Bacaan —
:::::
Setiap pemilihan presiden
baru dan pergantian pemerintahan selalu terjadi persoalan terkait beban defisit
APBN. Masalah yang kerap disorot adalah besarnya angka subsidi BBM. Memang
subsidi BBM telah menjadi momok yang menakutkan bagi keuangan negara. Besaran
angka subsidi yang terus membengkak membuat beban keuangan pemerintah menjadi
berat. Apalagi kebutuhan energi di dalam negeri terus meningkat dan harga
minyak dunia kerap bergerak naik. Hal ini membuat realisasi pengeluaran selalu
lebih besar. Contohnya pada tahun 2010 besaran subsidi BBM di APBN diperkirakan
sekitar 26,3 triliun. Namun realisasinya ternyata sebesar 82,4 triliun. Terjadi
lonjakan sebesar 213 %. Demikian pula di tahun 2012 (APBN 124 triliun dan
realisasi 212 triliun). Hampir setiap tahun persoalan ini terus berulang. Dalam
APBN tahun 2013 juga terjadi pembengkakan anggaran sebesar 105,1 persen menjadi
210 triliun. Memang di tahun 2014 kita sedikit tertolong karena harga minyak
dunia turun, sehingga besaran subsidi BBM dapat mencapai 97,6 % dari target.
Tetapi besar anggaran subsidi BBM saat itu sudah berkisar 240 triliun.
Tahun
ke tahun besaran subsidi ini terus membesar. Hal ini membuat siapa saja yang
duduk di pemerintahan harus menanggung bola panas. Mereka berada dalam dilema.
Untuk melanjutkan pembangunan mereka memerlukan dana, namun dana yang tersedia
terpakai untuk subsidi. Cara yang paling mudah mengatasinya ialah dengan
memotong beban biaya subsidi tersebut. Untuk itu pemerintah terpaksa mengambil
kebijakan yang tidak populer menaikkan harga BBM. Padahal kebijakan ini
menimbulkan dampak yang besar karena barang dan jasa naik, inflasi pun menjadi
tinggi sehingga beban masyarakat bertambah.
Persoalan
energi merupakan masalah penting yang harus ditangani setiap negara di dunia.
:::::
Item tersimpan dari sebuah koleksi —
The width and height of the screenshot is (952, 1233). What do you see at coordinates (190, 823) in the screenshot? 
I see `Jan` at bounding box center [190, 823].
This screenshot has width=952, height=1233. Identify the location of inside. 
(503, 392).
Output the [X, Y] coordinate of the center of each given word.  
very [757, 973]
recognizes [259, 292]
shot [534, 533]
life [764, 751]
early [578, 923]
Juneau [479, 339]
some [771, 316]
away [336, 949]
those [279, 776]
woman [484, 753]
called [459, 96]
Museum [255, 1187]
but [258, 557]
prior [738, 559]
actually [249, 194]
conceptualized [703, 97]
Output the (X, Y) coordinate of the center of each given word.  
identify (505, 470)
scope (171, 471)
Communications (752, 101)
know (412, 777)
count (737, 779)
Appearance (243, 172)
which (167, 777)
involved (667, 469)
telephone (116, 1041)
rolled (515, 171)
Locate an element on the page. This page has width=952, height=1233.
:::::
Tugas dan Latihan —
A – Berdasarkan bacaan tentang subsidi BBM, berapa realisasi subsidi BBM pada tahun 2010?
B – Sebutkan semua tahun yang disebutkan dalam bacaan tentang subsidi BBM.

Jawaban per Tugas —
A – Sebesar 82,4 triliun.

B – 2010, 2012, 2013, 2014